The beautiful surprise awaits when you make way through Hailey Road, Jantar Mantar, New Delhi. The colourful graffiti on the walls on both sides gives the area a vibrant touch. The 108 steps deep well or baoli has a history of thousand years to speak of; though in an absence of documented evidence the best recourse are the stories being carried since generations. It is named after Raja Ugrasen , the forefathers of the Aggarwal community. This was later rebuilt in 14th Century by Aggarwal community during Tughlaq period. Aggarwals so rightly collaborated to fight the shortage of water during summers by getting it rebuilt. Today we stand on the mighty ground which was built on an enviable system of mutual help.

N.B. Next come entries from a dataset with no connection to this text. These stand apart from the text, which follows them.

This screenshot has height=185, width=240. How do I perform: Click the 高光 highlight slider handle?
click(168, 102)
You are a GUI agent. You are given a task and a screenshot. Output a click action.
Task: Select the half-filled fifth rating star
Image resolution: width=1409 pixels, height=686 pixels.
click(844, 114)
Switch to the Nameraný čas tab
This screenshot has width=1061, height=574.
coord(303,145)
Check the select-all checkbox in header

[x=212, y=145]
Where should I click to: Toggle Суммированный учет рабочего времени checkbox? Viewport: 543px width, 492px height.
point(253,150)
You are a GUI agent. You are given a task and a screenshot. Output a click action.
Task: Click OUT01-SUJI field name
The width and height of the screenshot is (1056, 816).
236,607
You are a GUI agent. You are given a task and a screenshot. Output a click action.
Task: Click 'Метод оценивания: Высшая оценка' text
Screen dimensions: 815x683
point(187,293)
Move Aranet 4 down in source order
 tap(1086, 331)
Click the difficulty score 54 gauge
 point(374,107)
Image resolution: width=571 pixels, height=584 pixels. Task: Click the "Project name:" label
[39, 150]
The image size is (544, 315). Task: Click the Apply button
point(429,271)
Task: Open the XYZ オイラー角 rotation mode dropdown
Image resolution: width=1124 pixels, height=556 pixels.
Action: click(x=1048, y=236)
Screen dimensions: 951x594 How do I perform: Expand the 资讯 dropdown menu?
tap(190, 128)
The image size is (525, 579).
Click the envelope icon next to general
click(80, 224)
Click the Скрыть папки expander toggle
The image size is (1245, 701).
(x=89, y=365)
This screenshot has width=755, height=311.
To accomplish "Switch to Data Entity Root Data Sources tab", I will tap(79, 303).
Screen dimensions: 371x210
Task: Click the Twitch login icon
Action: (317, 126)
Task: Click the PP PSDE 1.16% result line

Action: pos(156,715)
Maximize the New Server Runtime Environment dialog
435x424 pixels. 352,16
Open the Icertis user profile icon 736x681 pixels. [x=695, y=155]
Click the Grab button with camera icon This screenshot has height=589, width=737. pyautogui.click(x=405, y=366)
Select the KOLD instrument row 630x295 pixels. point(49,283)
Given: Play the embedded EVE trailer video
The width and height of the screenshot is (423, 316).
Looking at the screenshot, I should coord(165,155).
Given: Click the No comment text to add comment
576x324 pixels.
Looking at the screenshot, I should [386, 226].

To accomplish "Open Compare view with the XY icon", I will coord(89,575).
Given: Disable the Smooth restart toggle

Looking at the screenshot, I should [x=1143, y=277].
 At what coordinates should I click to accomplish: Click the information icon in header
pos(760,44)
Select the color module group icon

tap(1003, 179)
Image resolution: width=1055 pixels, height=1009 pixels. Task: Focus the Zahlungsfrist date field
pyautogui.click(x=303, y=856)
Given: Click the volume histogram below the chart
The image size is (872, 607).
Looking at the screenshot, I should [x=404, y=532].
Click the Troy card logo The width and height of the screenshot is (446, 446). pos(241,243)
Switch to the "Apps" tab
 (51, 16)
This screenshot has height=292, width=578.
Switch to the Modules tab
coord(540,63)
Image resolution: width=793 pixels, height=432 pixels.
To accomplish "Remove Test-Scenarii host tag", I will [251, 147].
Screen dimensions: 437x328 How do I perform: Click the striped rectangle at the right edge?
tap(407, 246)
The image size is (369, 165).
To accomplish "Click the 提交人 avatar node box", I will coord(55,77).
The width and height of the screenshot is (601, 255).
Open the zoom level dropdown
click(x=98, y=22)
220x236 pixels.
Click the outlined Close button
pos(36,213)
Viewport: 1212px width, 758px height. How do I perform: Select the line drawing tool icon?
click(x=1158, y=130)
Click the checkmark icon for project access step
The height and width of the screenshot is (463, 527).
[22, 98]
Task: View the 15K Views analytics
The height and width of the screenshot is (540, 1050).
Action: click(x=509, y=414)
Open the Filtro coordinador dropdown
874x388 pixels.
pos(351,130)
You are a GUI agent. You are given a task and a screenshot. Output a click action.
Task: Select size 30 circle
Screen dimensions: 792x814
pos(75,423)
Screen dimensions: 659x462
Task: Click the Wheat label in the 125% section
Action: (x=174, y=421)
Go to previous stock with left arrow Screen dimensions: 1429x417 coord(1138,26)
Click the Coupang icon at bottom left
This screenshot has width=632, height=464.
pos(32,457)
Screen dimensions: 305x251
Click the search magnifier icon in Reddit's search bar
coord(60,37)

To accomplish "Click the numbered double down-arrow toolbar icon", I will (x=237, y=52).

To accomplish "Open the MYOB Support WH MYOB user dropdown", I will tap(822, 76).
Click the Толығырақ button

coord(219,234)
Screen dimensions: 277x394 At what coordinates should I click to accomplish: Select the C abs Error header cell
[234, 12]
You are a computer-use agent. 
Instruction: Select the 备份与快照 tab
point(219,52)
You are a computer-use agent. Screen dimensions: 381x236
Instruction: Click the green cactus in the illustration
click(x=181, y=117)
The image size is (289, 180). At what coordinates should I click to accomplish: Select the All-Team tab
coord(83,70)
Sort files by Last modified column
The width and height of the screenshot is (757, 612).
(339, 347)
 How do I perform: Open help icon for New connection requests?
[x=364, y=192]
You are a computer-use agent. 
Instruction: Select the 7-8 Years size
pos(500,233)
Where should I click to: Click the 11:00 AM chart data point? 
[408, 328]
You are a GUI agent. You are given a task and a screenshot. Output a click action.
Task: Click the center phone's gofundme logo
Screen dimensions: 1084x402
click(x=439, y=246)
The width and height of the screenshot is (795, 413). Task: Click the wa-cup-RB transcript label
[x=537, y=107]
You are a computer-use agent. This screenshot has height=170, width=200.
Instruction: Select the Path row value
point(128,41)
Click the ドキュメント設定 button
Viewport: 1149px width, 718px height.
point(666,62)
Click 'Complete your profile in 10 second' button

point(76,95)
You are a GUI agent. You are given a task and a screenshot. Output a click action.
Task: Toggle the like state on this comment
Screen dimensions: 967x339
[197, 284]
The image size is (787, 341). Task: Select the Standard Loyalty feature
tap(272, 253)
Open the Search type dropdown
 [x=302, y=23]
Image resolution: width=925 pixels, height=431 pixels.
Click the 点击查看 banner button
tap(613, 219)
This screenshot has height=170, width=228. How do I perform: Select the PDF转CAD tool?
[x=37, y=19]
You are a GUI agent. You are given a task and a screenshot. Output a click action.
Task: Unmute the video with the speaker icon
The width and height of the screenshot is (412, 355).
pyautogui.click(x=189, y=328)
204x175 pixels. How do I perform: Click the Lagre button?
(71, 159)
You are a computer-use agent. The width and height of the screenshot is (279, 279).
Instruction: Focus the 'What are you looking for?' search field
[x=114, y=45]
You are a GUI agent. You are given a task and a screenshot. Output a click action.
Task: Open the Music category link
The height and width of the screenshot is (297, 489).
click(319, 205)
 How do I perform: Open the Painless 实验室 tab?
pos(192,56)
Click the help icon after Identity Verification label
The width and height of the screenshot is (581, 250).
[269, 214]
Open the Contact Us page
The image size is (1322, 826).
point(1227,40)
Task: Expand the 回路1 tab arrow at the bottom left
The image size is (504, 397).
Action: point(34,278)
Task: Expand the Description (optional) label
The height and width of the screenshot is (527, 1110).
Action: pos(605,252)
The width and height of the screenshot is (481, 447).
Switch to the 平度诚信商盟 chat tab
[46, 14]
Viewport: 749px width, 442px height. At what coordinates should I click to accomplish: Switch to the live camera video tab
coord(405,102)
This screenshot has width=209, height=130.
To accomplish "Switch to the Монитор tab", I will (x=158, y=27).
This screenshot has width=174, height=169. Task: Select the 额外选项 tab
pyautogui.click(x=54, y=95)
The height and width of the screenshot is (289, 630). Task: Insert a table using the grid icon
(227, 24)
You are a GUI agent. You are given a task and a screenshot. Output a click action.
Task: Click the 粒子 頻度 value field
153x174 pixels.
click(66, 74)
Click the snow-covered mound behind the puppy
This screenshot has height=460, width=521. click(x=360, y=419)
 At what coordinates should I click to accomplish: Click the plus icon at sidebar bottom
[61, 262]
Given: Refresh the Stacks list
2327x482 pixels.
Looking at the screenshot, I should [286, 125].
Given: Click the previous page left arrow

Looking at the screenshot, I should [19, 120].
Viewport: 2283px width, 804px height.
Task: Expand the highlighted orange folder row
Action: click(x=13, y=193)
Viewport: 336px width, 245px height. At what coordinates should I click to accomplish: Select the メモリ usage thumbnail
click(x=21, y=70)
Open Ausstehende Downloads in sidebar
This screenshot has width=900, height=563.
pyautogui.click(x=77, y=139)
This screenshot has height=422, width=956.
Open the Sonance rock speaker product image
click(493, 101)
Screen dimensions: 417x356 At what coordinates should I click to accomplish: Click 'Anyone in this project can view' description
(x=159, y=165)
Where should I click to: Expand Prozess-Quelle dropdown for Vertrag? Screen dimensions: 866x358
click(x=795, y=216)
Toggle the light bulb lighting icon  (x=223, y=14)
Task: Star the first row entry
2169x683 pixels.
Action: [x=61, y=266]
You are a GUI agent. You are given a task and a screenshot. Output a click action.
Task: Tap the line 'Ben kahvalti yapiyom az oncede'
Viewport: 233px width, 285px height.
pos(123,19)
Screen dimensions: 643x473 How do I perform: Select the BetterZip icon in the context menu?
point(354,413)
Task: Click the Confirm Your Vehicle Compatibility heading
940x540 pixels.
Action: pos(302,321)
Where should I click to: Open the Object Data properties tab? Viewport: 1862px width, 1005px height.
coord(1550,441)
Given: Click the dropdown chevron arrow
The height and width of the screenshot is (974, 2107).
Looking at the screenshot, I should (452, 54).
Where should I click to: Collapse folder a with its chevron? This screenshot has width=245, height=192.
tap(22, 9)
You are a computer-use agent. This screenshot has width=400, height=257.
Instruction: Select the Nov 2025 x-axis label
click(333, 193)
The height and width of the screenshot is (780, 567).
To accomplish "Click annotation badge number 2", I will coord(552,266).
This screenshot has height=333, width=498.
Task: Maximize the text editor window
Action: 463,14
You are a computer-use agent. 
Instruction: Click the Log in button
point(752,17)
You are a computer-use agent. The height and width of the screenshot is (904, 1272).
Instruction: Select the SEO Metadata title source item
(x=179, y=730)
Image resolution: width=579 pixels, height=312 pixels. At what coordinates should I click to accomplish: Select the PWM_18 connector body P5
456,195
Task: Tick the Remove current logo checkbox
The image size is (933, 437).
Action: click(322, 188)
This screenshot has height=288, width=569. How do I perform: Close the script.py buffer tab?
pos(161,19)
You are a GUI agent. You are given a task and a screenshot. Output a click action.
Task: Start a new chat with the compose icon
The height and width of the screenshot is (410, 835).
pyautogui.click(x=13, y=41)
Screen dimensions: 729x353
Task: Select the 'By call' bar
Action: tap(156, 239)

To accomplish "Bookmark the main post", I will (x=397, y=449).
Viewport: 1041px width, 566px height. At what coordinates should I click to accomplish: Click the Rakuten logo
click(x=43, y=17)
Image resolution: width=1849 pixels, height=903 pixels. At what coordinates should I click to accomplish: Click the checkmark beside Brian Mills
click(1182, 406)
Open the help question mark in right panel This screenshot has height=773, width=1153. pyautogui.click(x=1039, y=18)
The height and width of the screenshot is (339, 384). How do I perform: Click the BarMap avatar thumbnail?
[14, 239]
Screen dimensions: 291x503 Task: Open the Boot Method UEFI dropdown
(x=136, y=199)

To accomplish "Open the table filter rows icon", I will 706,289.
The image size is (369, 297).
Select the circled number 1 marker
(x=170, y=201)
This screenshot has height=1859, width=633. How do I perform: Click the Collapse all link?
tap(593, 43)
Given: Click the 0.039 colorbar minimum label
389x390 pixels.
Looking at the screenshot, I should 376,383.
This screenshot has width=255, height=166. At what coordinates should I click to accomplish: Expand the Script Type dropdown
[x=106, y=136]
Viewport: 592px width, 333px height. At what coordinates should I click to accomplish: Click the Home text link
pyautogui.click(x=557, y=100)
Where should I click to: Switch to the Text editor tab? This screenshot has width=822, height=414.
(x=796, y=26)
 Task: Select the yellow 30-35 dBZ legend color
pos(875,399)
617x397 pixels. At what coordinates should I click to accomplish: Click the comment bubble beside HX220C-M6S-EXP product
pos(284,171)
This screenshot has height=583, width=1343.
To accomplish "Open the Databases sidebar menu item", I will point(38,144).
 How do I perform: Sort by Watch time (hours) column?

The architecture of baoli has its bearing in the similar construction that was being carried out during that period. The raised platforms on three major levels is flanked by arches on three sides. One could imagine people sitting on the steps, enjoying cool breeze brushing past the trees and regaled by performances happening on summery evenings.There is no limit to the flight of imagination taking off within, while listening to the tales being told by the fellow walkers, an eclectic mix of professionals who are avid travellers and city enthusiasts. Swayam Tiwari shared that Delhi's history as commonly perceived isn't only history of just Mughals or Lodis or Britishers rather it has tales of Nattal Sahu, Yogmaya and many more.
This Baoli garnered interest owing to the Bollywood affiliation by the movie PK. It has its fair share of rumors about being haunted too. There were many interesting tales shared that the last suicide documented here was in 2007, psychological interpretation being offered is negativity induced by black water stored at the bottom of the well. Pigeons and bats have claimed it as their unrivalled territory.The stories continued while walking along the tree lined avenues to National School of Drama, Mandi House. The artistic expressions being offered by walkers on the pavement with their impromptu scribbling and drawing drew curiosity and participation. The cultural vibrancy of the green lawns of National School of Drama cast a spell to spend a few more hours. The much needed coffee and conversation followed and also a promise to walk more around the city.